Transformers are large and resource-intensive, requiring:

• Model compression (quantization, distillation).
• Distributed training (data/model parallelism).
• Scalable deployment with GPU/TPU inference optimization.

2. Self-Attention Mechanism

Self-attention computes a weighted representation of input tokens by relating each token to every other token in the sequence.

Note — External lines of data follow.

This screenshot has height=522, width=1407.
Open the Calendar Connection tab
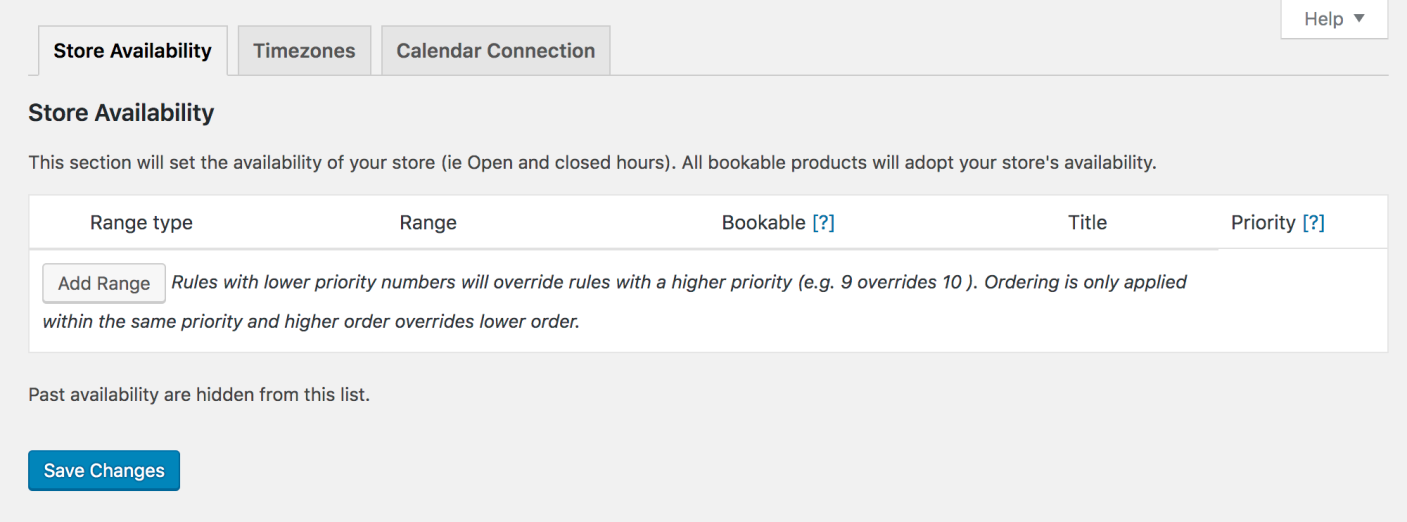click(495, 51)
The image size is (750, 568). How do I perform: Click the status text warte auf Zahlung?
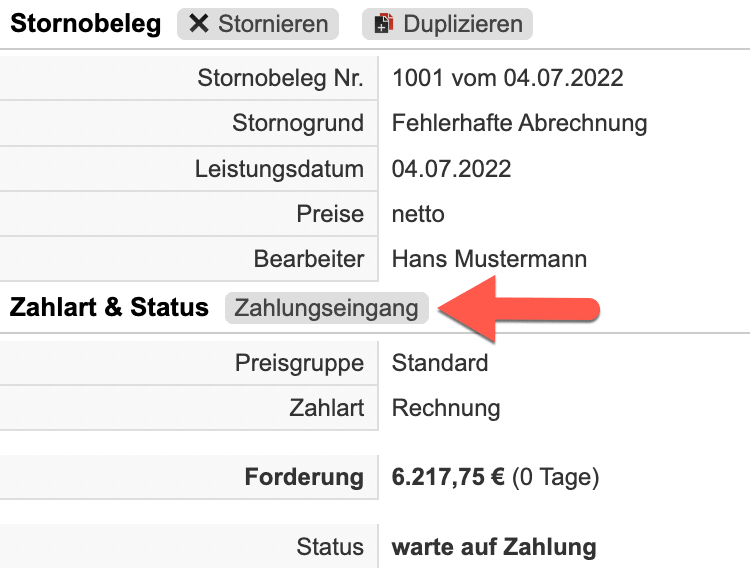pyautogui.click(x=494, y=547)
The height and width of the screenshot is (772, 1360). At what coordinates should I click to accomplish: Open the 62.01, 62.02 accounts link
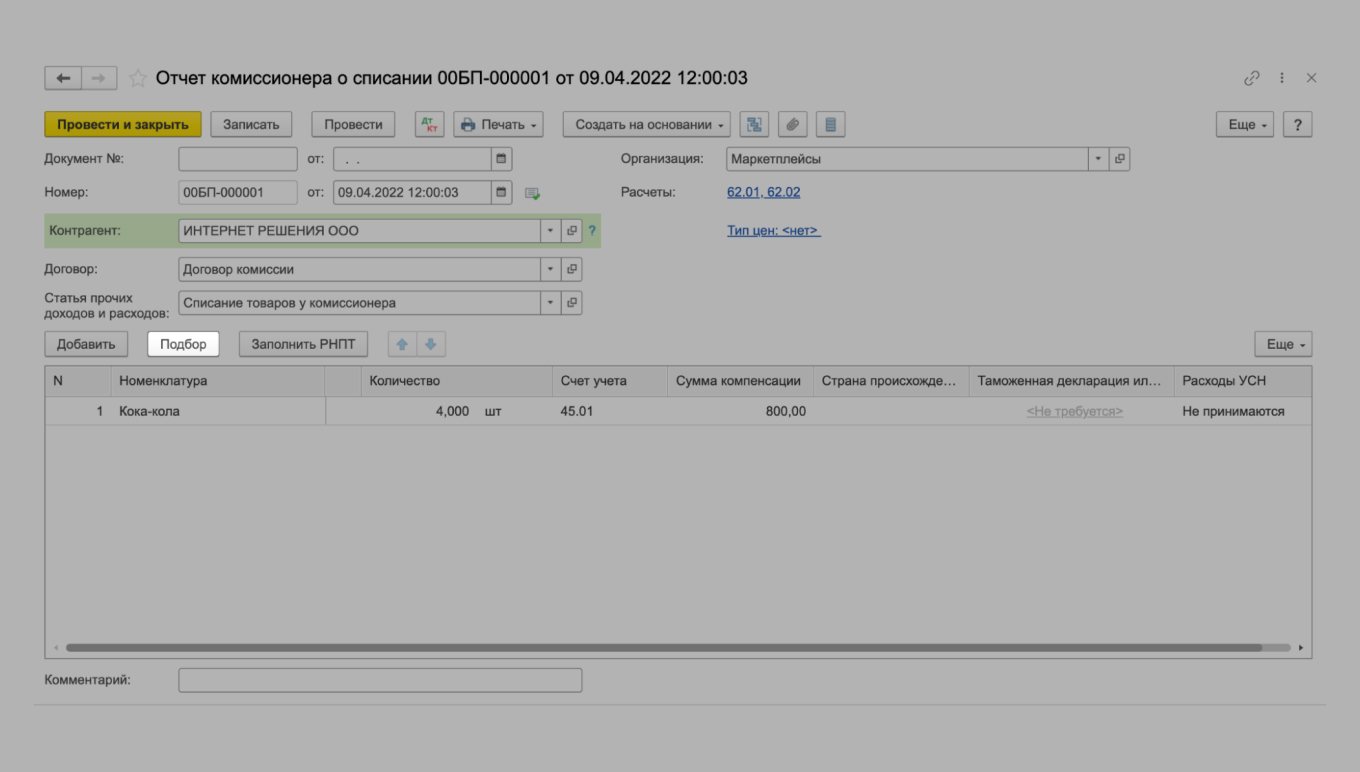pyautogui.click(x=763, y=192)
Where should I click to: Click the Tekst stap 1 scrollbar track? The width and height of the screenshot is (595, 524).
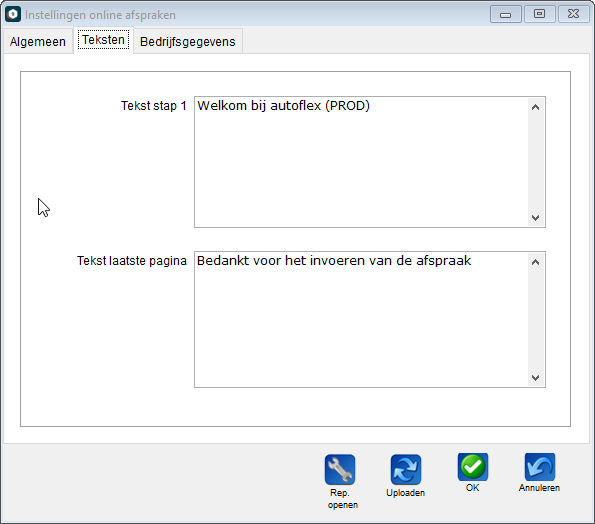click(535, 162)
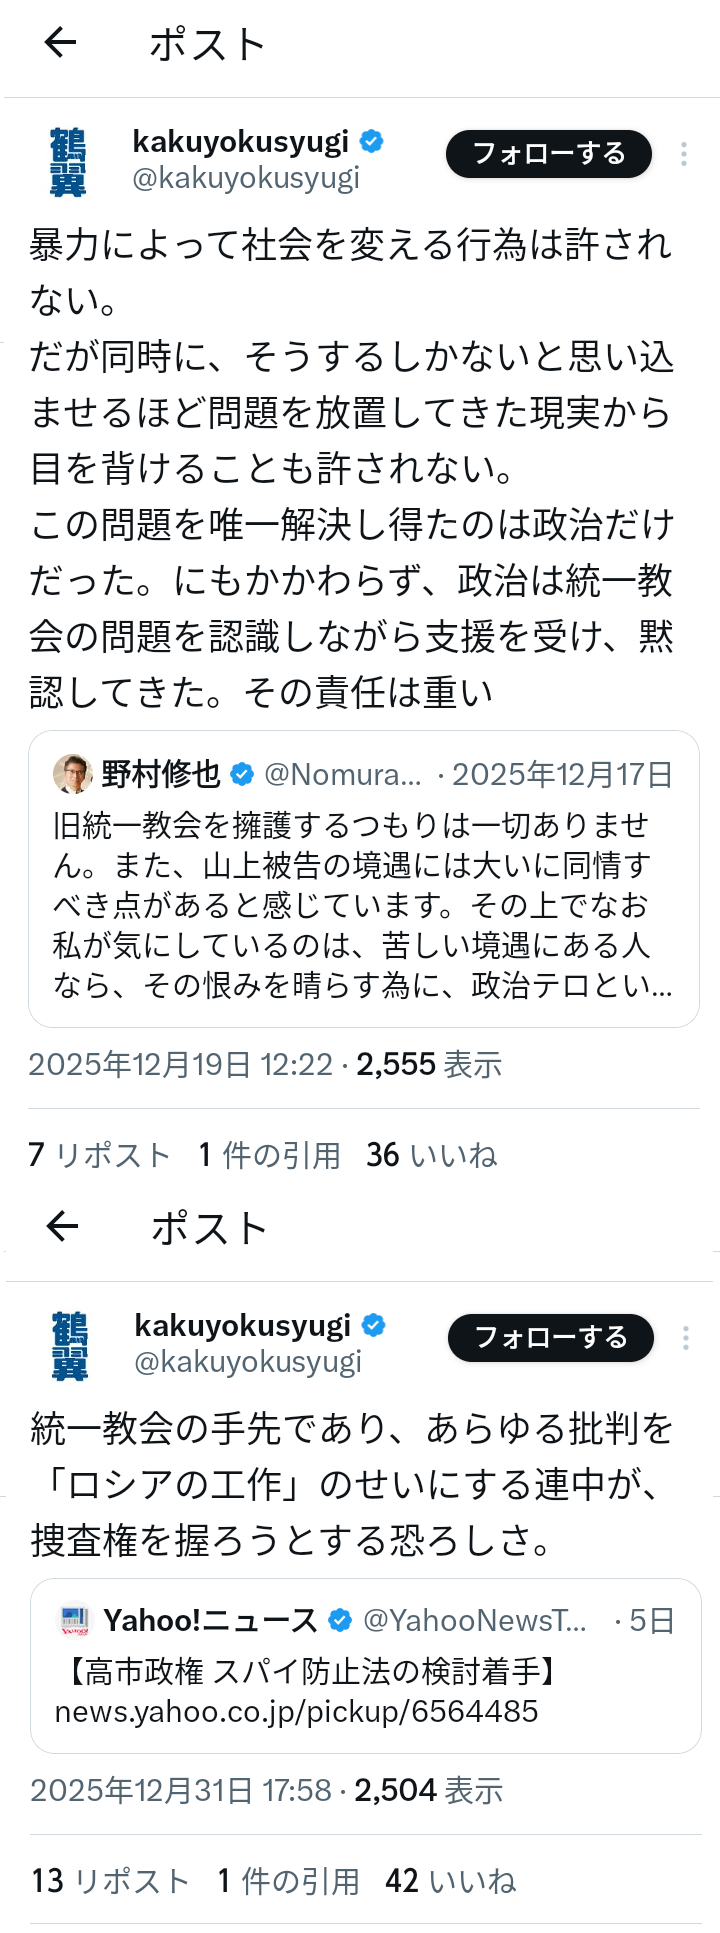View the 36 いいね list

[431, 1155]
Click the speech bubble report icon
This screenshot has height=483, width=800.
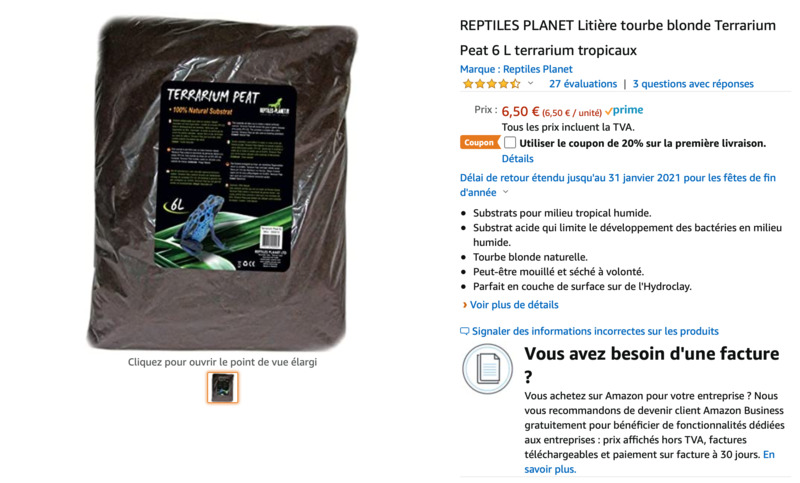pyautogui.click(x=464, y=331)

$\text{Attention}(Q,K,V) = \text{softmax} \big( \frac{QK^T}{\sqrt{d_k}})$

Where $Q, K, V$ are query, key, and value matrices.

Why It Matters

• Captures contextual relationships between all elements of the input.
• Enables parallel computation, unlike RNNs.
• Core building block of Transformers.

“Self-attention enables each element in a sequence to focus on all others, learning contextual relationships directly. It’s computationally efficient, parallelizable, and central to modern deep learning architectures.”

MLOps Angle

• Attention weights can be monitored for interpretability (e.g., which tokens are emphasized). In production, memory usage can be high (quadratic scaling), requiring optimizations like sparse attention or low-rank approximations.

3. Positional Encoding

Since Transformers lack recurrence or convolution, they use positional encodings to inject sequence order information.

• Can be sinusoidal (fixed functions of position).
• Or learned (trainable embeddings).

Why It Matters

• Essential for sequence tasks (text, speech) where order matters.
• Without positional encodings, Transformers would treat input as a bag of tokens.

“Transformers need positional encodings to preserve sequence order, since self-attention itself is order-agnostic. These eoncodings can be fixed (sinusoidal) or learned, enabling the model to distinguish between different token positions.”

MLOps Angle

• Different positional encoding strategies impact model generalization. For instance, sinusoidal encodings enable extrapolation to longer sequences, whereas learned embeddings may fail if sequence lengths at inference exceed those used during training.